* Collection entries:
○ ○ ○
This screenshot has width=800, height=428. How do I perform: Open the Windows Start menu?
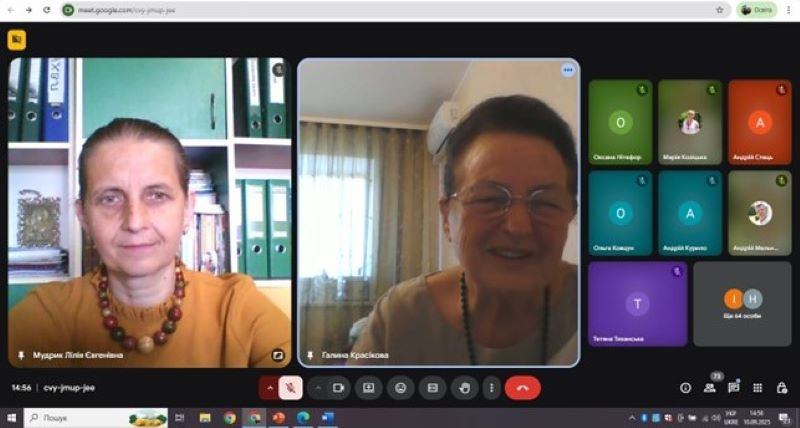[11, 418]
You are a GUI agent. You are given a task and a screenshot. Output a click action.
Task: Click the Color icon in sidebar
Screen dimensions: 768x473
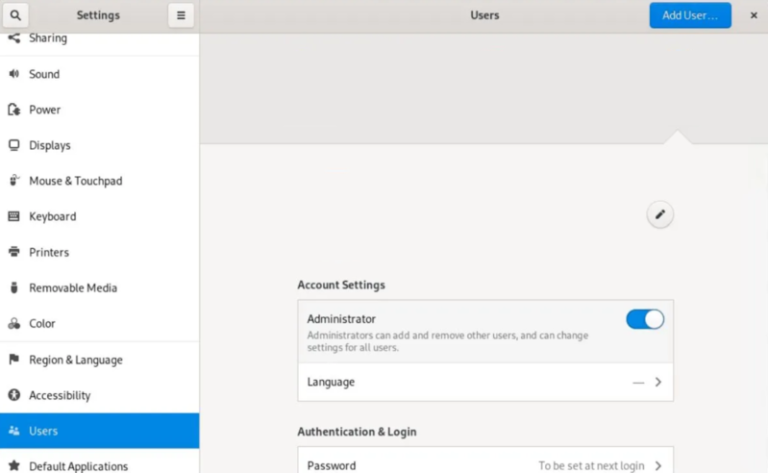(14, 324)
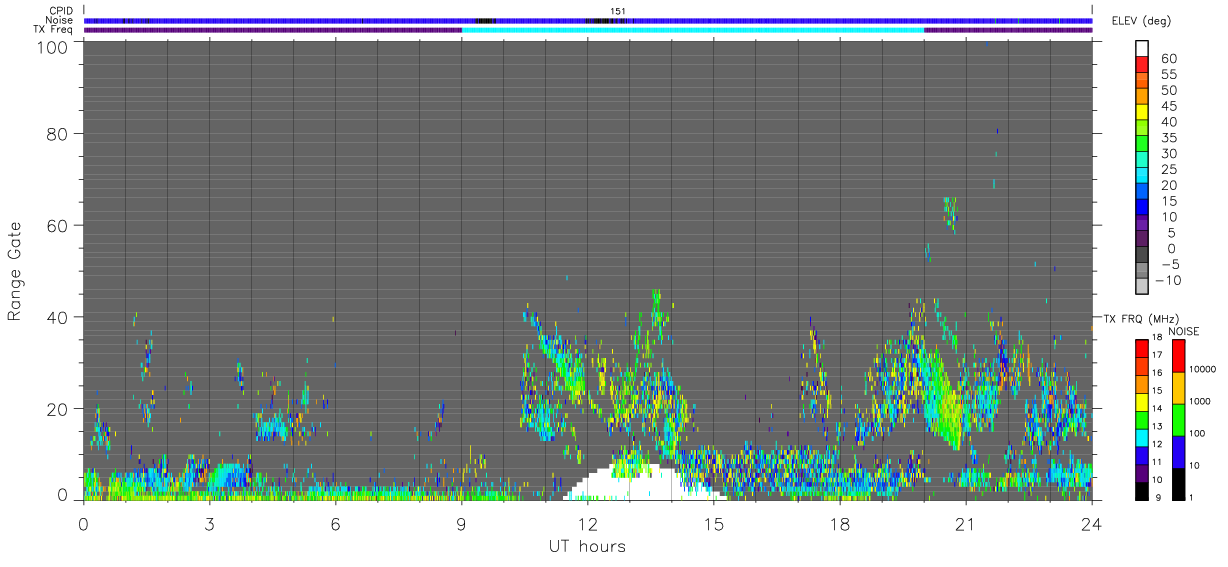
○ ○ ○
Could you copy all of the entries above exactly, without the pictures?

This screenshot has width=800, height=428. How do I perform: Open the Windows Start menu?
[11, 418]
You are a GUI agent. You are given a task and a screenshot. Output a click action.
Task: Click the Color icon in sidebar
Screen dimensions: 768x473
(14, 324)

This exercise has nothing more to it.